:: DATA EXCERPTS
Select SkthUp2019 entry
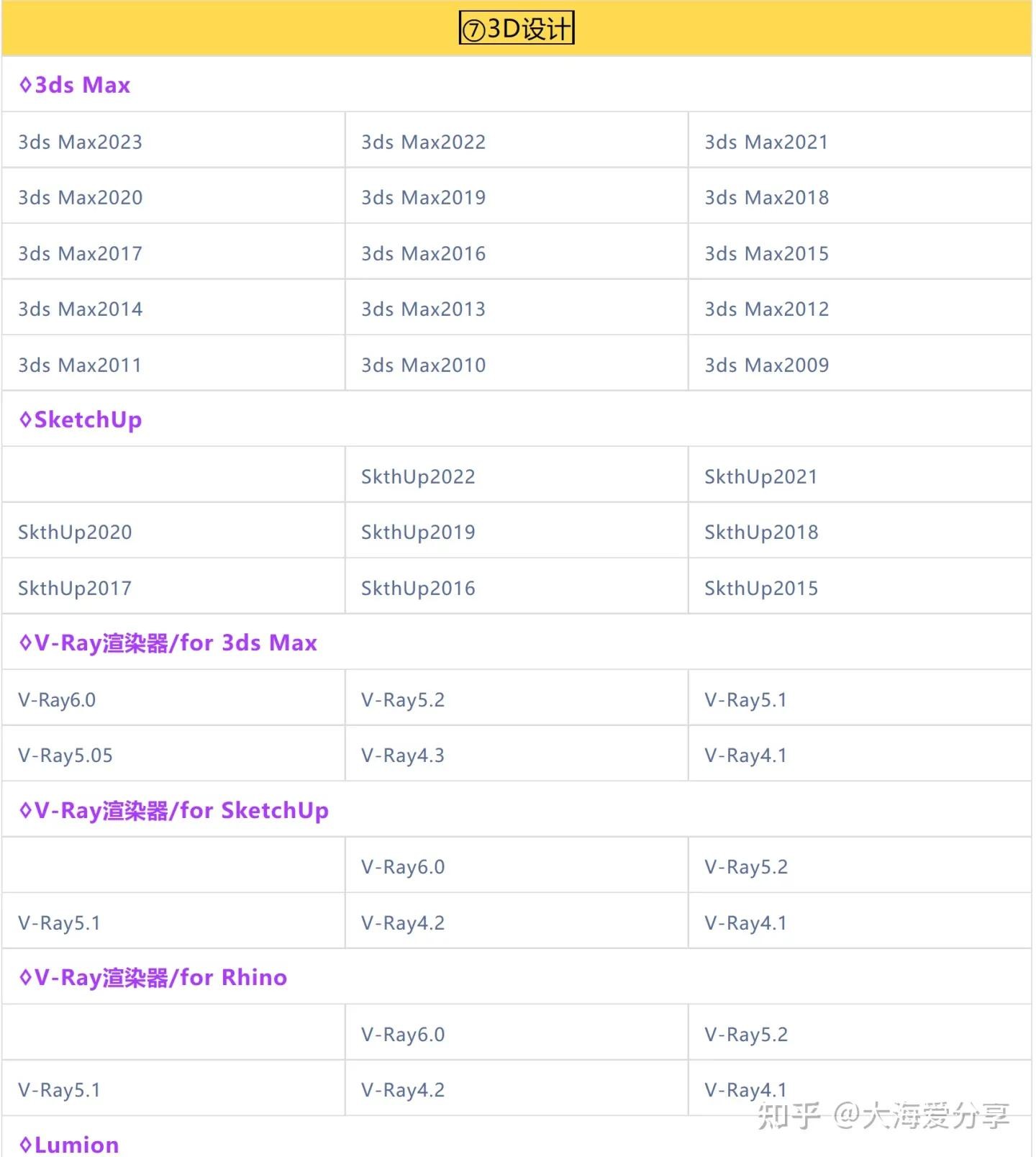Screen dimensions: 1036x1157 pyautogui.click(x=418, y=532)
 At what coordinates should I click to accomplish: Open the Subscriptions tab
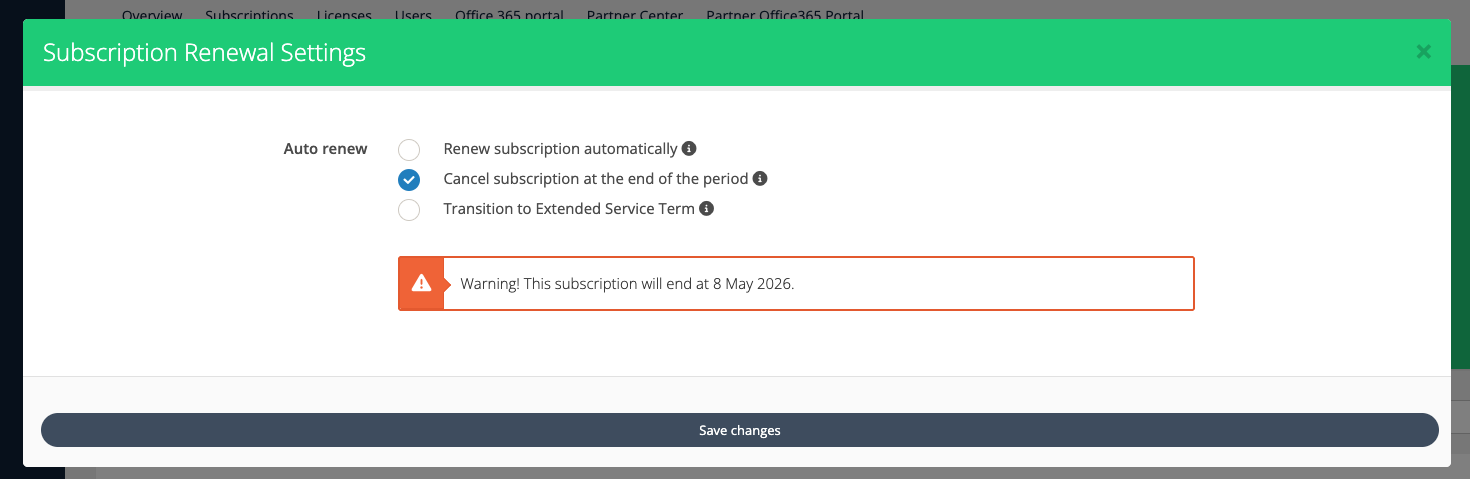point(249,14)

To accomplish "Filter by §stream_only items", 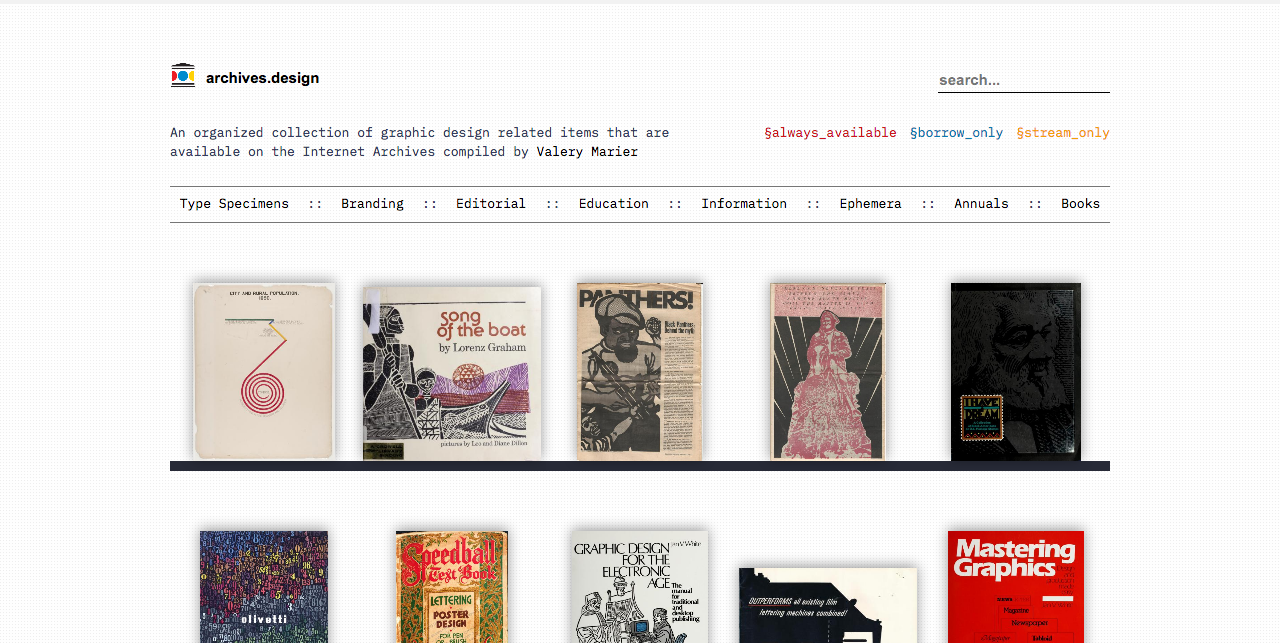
::::
| ACTION ITEM |
The answer must be the full listing above, copied exactly, with no pictures in it.

| FINISHED TASK |
Select SkthUp2019 entry
Screen dimensions: 1036x1157 pyautogui.click(x=418, y=532)
 At what coordinates should I click to accomplish: Open the Subscriptions tab
point(249,14)

To accomplish "Filter by §stream_only items", 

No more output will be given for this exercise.